Opt("SendKeyDownDelay", 35) ; Глобальная задержка для удержания клавиши в нажатом состоянии 35мс 
Opt("PixelCoordMode", 2) 
Func _WinWaitActivate($title,$text,$timeout=0) 
WinWait($title,$text,$timeout) 
If Not WinActive($title,$text) Then WinActivate($title,$text) 
WinWaitActive($title,$text,$timeout) 
EndFunc 

ToolTip("started, wait aa", 0, 0) 
$COUNTER=0 
HotKeySet("{F10}","StartOrStop") ; хоткей старта и остановки если надо более одной копии скрипта запустить используйте другие клавиши 
HotKeySet("{F11}","Terminate") 
Global $STOP = True 
Global $AA_TITLE = "- ArcheAge " ; Название ОКНА клиента. Если используете мульти-окна переименовывайте их по-разному и в точности вписывайте название (лучше скопировать) 

Global $hp_color = 0x 
; В данном варианте скрипт привяжется через HWND к первому найденному окну. 
_WinWaitActivate($AA_TITLE ,"") 
Global $hWnd = WinActive($AA_TITLE ,"") 
sleep(1000) 

ToolTip("aa found!", 0, 0) 

Global $BUFF1_COUNT = TimerInit() 
Global $BUFF2_COUNT = TimerInit() 
Global $BUFF3_COUNT = TimerInit() 
Global $NeedShield = False 
Global $ShieldTryCount = 0 

Do 
Sleep(1000) 
Until $STOP = False 
While (1) 
Main() 
WEnd 

; CHECKING HP LEVEL =============================== 
Func CheckHP($xCoord, $Color) 
$y=37 
if PixelSearch($xCoord,$y,$xCoord+4,$y+4, $Color, 30, 1, $hWnd) <> 0 Then 
Return True 
Else 
Return False 
EndIf 
EndFunc 
Func hp90() 
Return CheckHP(242, 0x62983B) 
EndFunc 
Func hp75() 
Return CheckHP(191, 0x528C31) 
EndFunc 
Func hp50() 
Return CheckHP(135, 0x3E7E25) 
EndFunc 
Func hp25() 
Return CheckHP(70, 0x30741D) 
EndFunc 
; CHECKING MP LEVEL =============================== 
Func CheckMP($xCoord, $Color) 
$y=52 
if PixelSearch($xCoord,$y,$xCoord+4,$y+4, $Color, 30, 1, $hWnd) <> 0 Then 
Return True 
Else 
Return False 
EndIf 
EndFunc 
Func mp90() 
Return CheckMP(245, 0x4D76C8) 
EndFunc 
Func mp75() 
Return CheckMP(191, 0x4064C3) 
EndFunc 
Func mp50() 
Return CheckMP(135, 0x3351BC) 
EndFunc 
Func mp25() 
Return CheckMP(70, 0x304DBA) 
EndFunc 
; CHECK TARGET ================================== 
Func HaveTarget() 
; смотрим на полоску маны моба в нескольких местах 
$y = 52 
$Color = 0x304DBB 
$xCoord = 525 
$px1 = PixelSearch($xCoord,$y,$xCoord+2,$y+2, $Color, 20, 1, $hWnd) 
$xCoord = 573 
$px2 = PixelSearch($xCoord,$y,$xCoord+2,$y+2, $Color, 20, 1, $hWnd) 

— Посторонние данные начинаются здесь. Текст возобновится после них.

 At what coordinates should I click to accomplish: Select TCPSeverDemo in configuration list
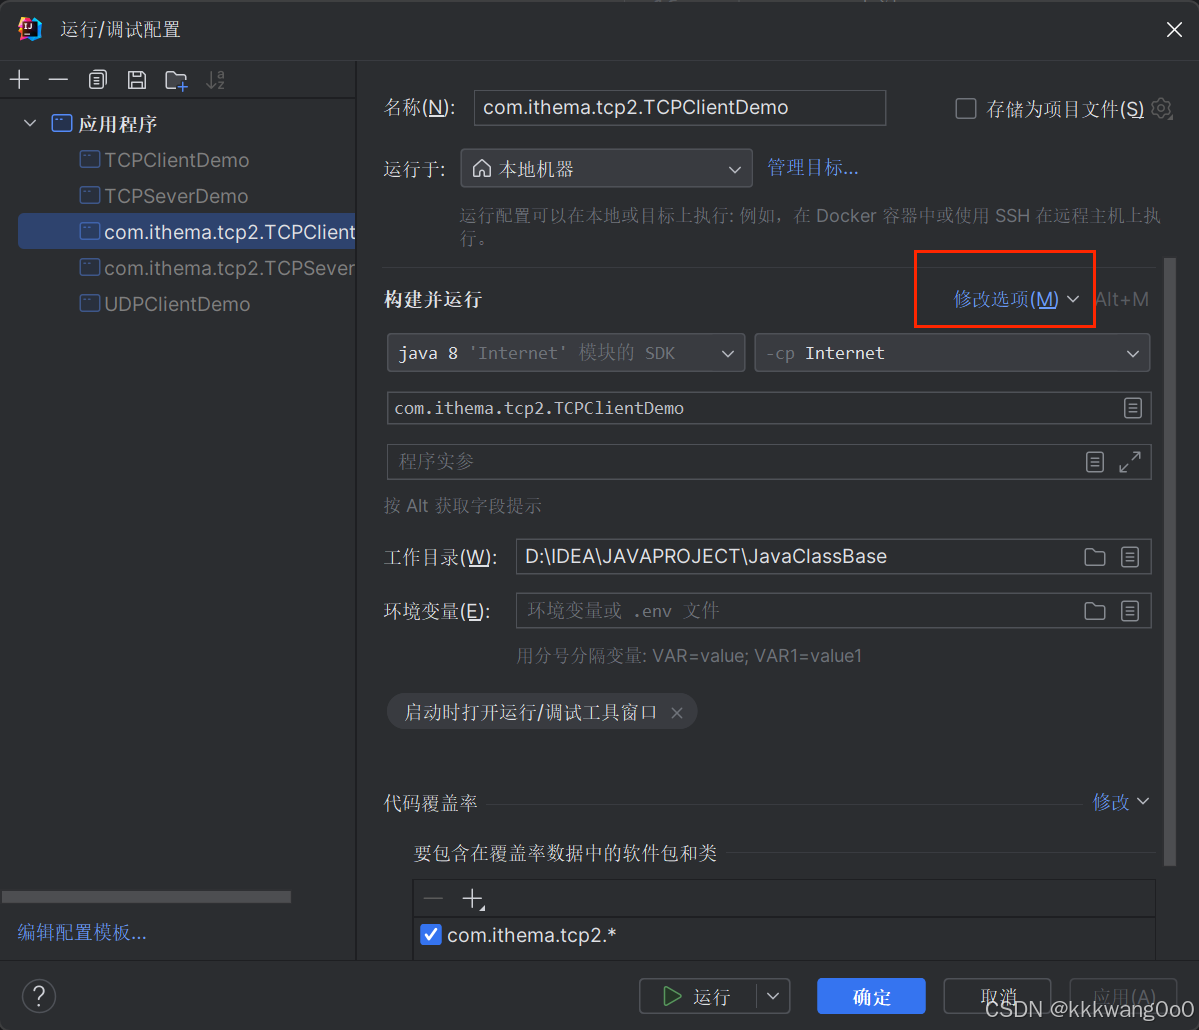tap(176, 196)
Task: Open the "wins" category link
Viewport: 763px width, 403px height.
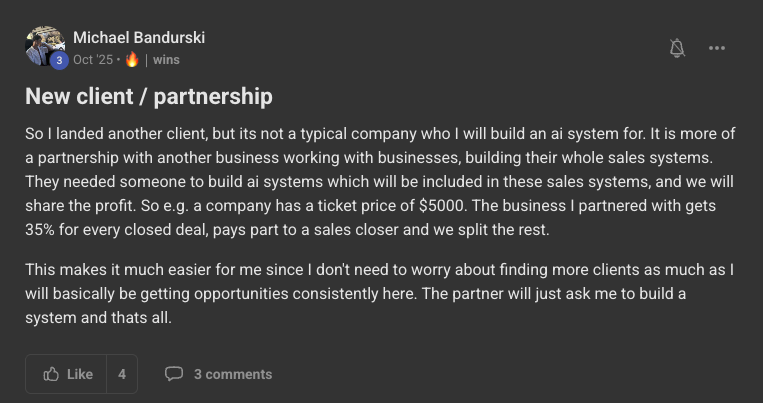Action: click(166, 60)
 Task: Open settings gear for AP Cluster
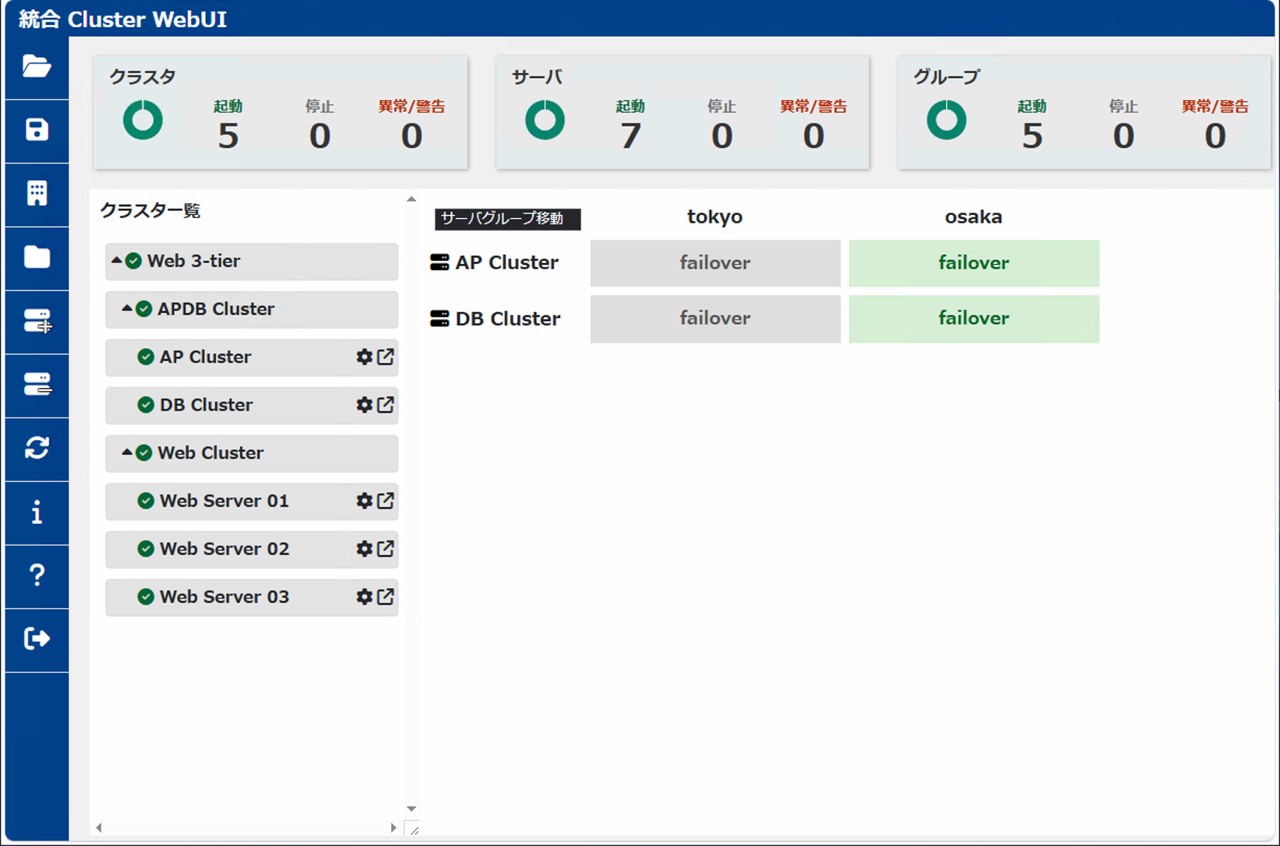364,357
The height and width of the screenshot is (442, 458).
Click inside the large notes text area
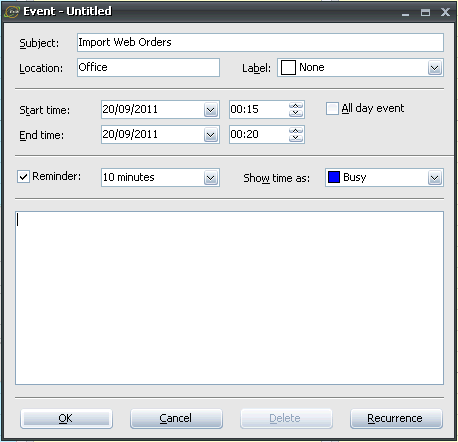(229, 298)
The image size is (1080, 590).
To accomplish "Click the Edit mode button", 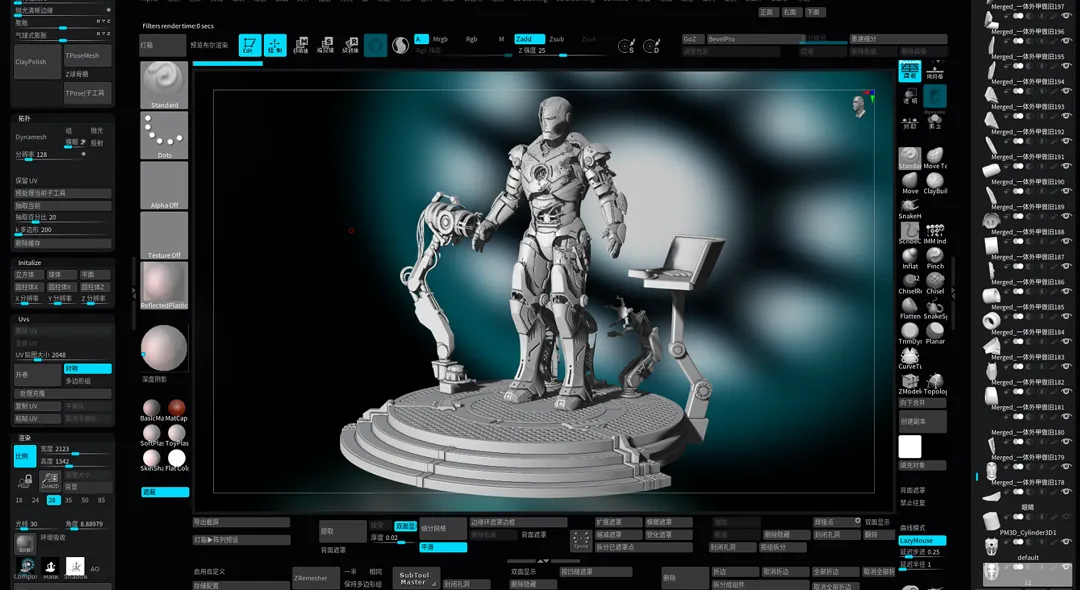I will pos(250,45).
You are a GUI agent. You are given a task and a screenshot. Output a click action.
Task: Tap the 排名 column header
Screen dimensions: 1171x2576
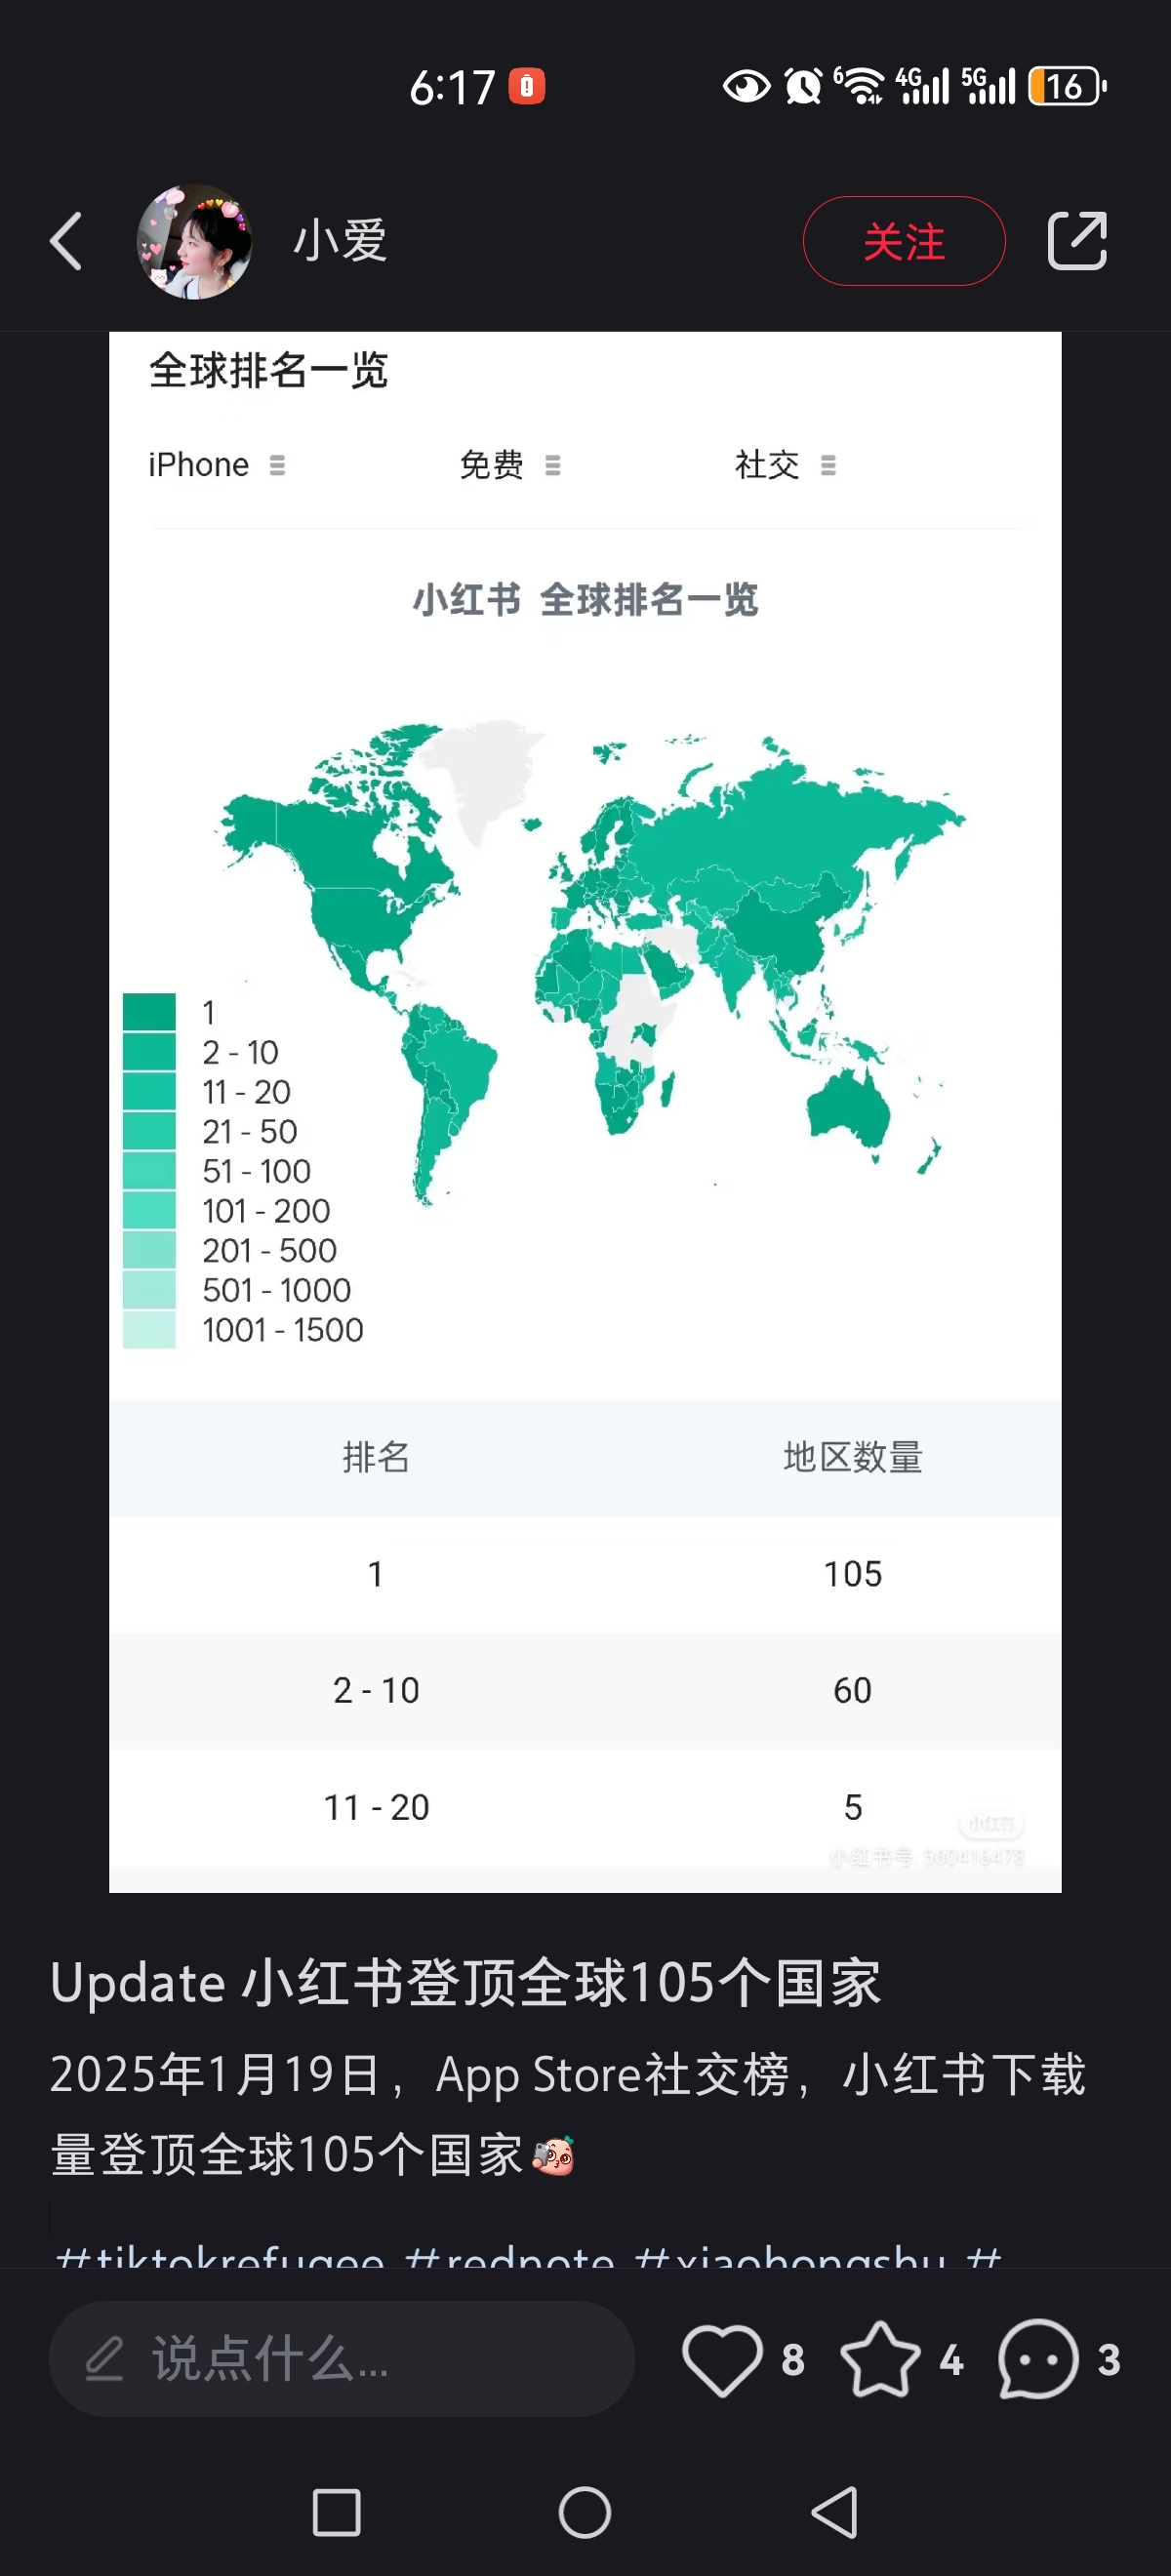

if ($px1 <> 0) or ($px2 <> 0) Then 
Return True 
Else 
Return False 
EndIf 
EndFunc 
;================================================= == 
Func Main() 
If $STOP = False Then 


$df = TimerDiff($BUFF2_COUNT) 
If $df > 50000 Then 
$NeedShield = True 
$ShieldTryCount = 3 
$BUFF2_COUNT = TimerInit() 
EndIf 

; если есть цель 
If Not HaveTarget() Then 
; цели нет 
; проверим наше мп 
; если его мало запустим реген 
If (Not mp50()) Then 
While (Not mp50()) 
ControlSend($hWnd, "", "", "{0}") ; РЕГЕН МАНЫ или хп, ФЛЕЙТА 
Sleep(1600) 
$BUFF1_COUNT = TimerInit() 
WEnd 
Else 
; если же мп хватает 
; пошлем поворот чтобы найти цель 
Opt("SendKeyDownDelay", 700) 
ControlSend($hWnd, "", "", "d") 
Opt("SendKeyDownDelay", 35) 
EndIf 
EndIf 


if $NeedShield Then 
Sleep(200) 
ControlSend($hWnd, "", "", "{9}") ; Магический щит но можно оставлять слот пустым
Sleep(50) 
$ShieldTryCount = $ShieldTryCount - 1 
if ($ShieldTryCount <= 0) Then 
$NeedShield = False 
EndIf 
else 
Sleep(50) 
; только если нужно мп! 
if (Not mp75()) Then 
ControlSend($hWnd, "", "", "{8}") ; Поглощение энергии чтобы восполнять мп но можно оставлять слот пустым 
Sleep(50) 
EndIf 

ControlSend($hWnd, "", "", "{1}") ; место для скила 
Sleep(50) 
ControlSend($hWnd, "", "", "{2}") ; место для скила
Sleep(50) 
ControlSend($hWnd, "", "", "{3}") ; место для скила
Sleep(50) 
ControlSend($hWnd, "", "", "{4}") ; место для скила 
Sleep(50) 
ControlSend($hWnd, "", "", "{5}") ; место для скила
Sleep(50)
ControlSend($hWnd, "", "", "{6}") ; место для скила
Sleep(50)
ControlSend($hWnd, "", "", "{7}") ; место для скила
Sleep(50) 

ControlSend($hWnd, "", "", "f") ; Поднимаем дроп

EndIf 

Sleep(100) 

$COUNTER = $COUNTER + 1 


$text = "some" 
if hp90() Then 
$text="hp >90" 
ElseIf hp75() Then 
$text="hp >75" 
ElseIf hp50() Then 
$text="hp >50" 
ElseIf hp25() Then 
$text="hp >25" 
Else 
$text="hp LOW" 
EndIf 
if mp90() Then 
$text2="mp >90" 
ElseIf mp75() Then 
$text2="mp >75" 
ElseIf mp50() Then 
$text2="mp >50" 
ElseIf mp25() Then 
$text2="mp >25" 
Else 
$text2="mp LOW" 
EndIf 

if HaveTarget() Then 
$text3 = "YES" 
Else 
$text3 = "none" 
EndIf 


if $STOP = False Then 
ToolTip("buff2="& ($df) & " " & $text & " " & $text2 & " target=" & $text3, 0, 0) 
EndIf 

Else 
Sleep(100) 
EndIf 

EndFunc ;==>Main 

Func StartOrStop() 
If $STOP = True Then 

;On START action 
ToolTip("STARTED! Press F10 for stop", 0, 0) ; подсказка о состоянии работы скрипта в левом верхнем углу 
$STOP = False 
Else 
;On STOP action 
;ColorCheck()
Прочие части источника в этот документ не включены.